The first five episodes of “Fresh off the Boat” exude a charm that (in my opinion) can be sourced from the writing. Simply put, I found that the appeal of “Fresh off the Boat” lies in the uniqueness and authenticity of its writing. The story is unique because it defies the expectations set by the title. The family’s struggle isn’t with moving to America from Taiwan; it’s with moving to Orlando, Florida from their previous residence in Chinatown, Washington DC, where they are no longer surrounded by their cultural bubble.
How did the writers come up with such an authentic story? “Fresh off the Boat” is based on the autobiography of the same name by guess who: the current writer and producer of the show, Eddie Huang. Huang is the primary writer for the first season, which centers mostly on his own struggles with fitting in with the white kids at his school. The show also has the secondary plot of his father’s struggle with running his restaurant, “Cattleman’s Ranch Steakhouse,” a real restaurant. The episodes are narrated by the real Huang, who starts off each episode with the premise of the plots and concludes with the lessons each character learned. “Fresh off the Boat” likely pulled this format from “The Goldbergs (2013)” another ABC comedy show based on the childhood of the producer/writer. Having the real protagonist narrate the show is a critical aspect because it contributes to this authenticity. These are the things experienced by Eddie, told by Eddie himself.
Because the show is only twenty-two minutes long, the writers cleverly use plot devices to save time and propel the plot. There isn’t much silence – moments where a character isn’t speaking are filled with the narrator explaining something. Backstories are often delivered via flashbacks from Chinatown, the Huangs’ old hometown. These devices not only create a rich story that provides insight into the characters’ thoughts but are also time efficient to provide as much important info needed as possible.

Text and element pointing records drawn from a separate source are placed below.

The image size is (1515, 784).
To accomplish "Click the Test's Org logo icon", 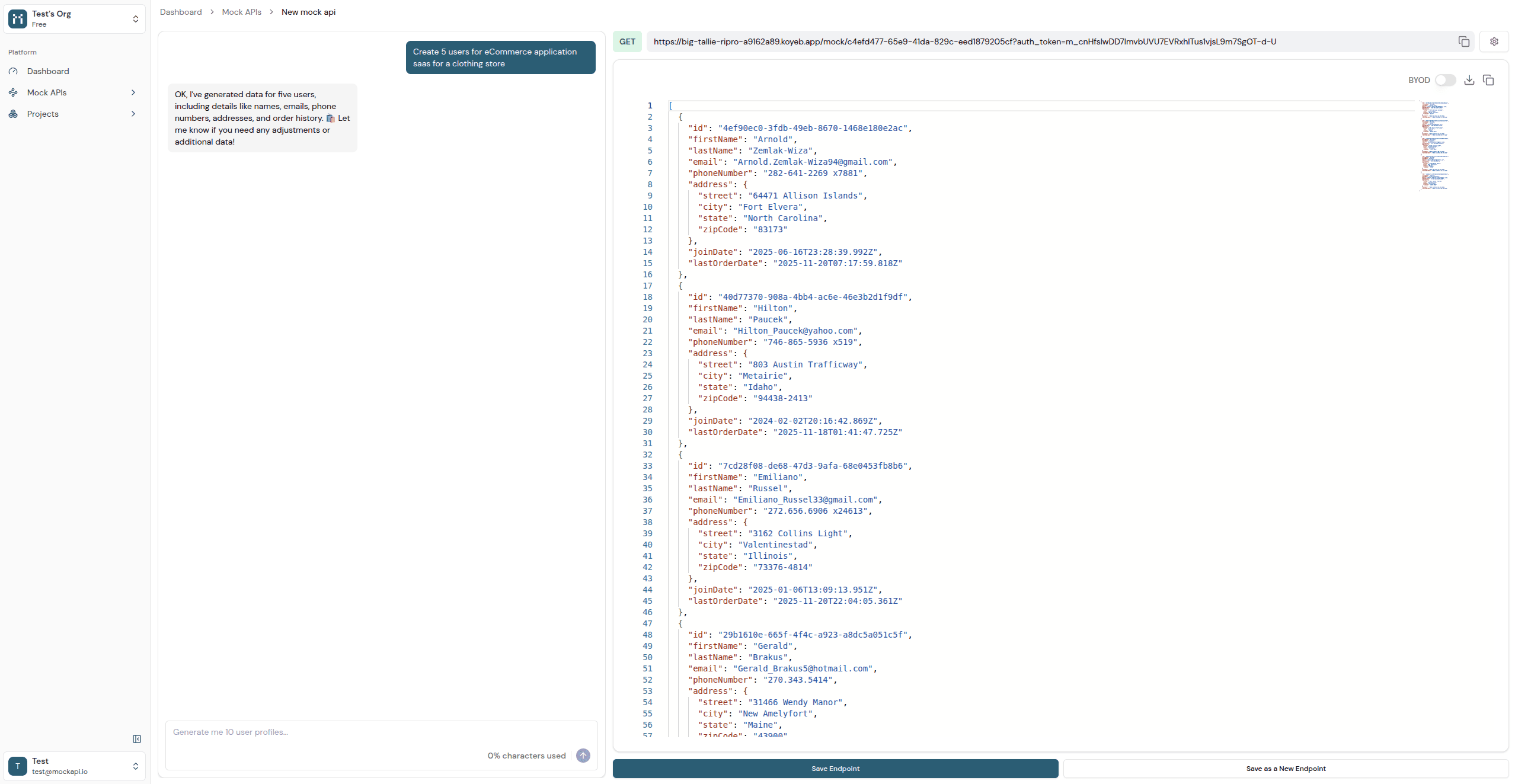I will pos(17,18).
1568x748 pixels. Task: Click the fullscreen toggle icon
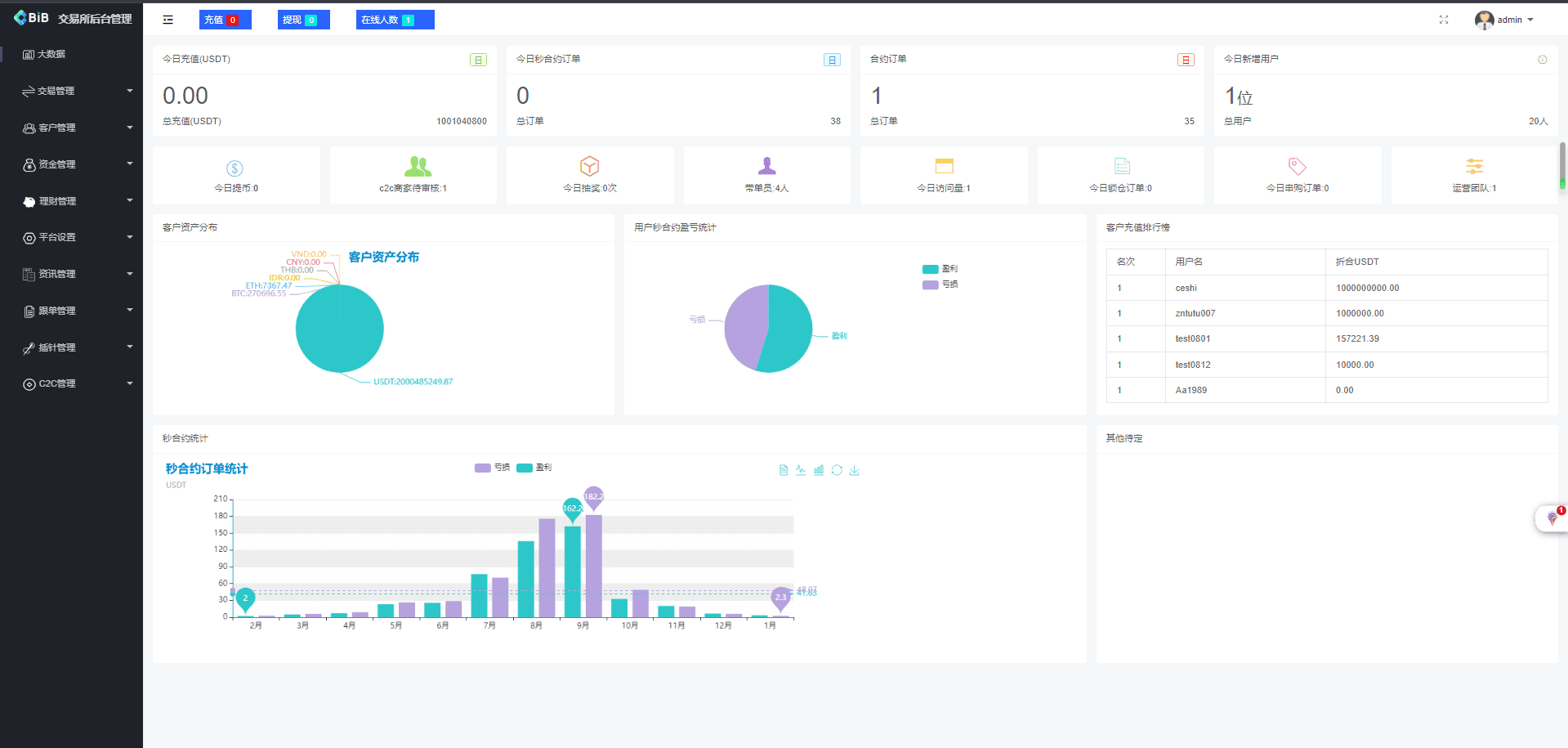click(1444, 20)
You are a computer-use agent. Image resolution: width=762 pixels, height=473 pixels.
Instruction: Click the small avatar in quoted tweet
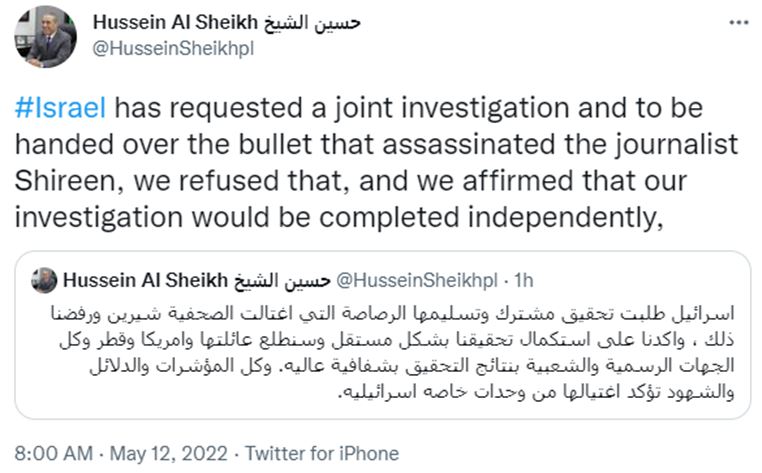click(x=44, y=281)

Perhaps the most authentic element of “Fresh off the Boat” are the plights of Eddie. The show focuses on challenges that are specific but relatable to most Asians (at least to me). Whether it was Eddie wanting Lunchables so he could fit in with the other kids, or his mom making him study, I saw myself in Eddie, despite not looking like him or having the same character traits. I understood what he felt, which is something I haven’t gotten from any other TV show. “Fresh off the Boat’s” writing is fantastic because (as of now), it sparingly uses creative license and focuses on the real stories that young Eddie faced. As a result, it has a unique story and clever humor that largely steers away from solely using cheap Asian stereotypes for laughs. Using his life story, Eddie Huang has written a charming tale that comments on the struggles of fitting in in America.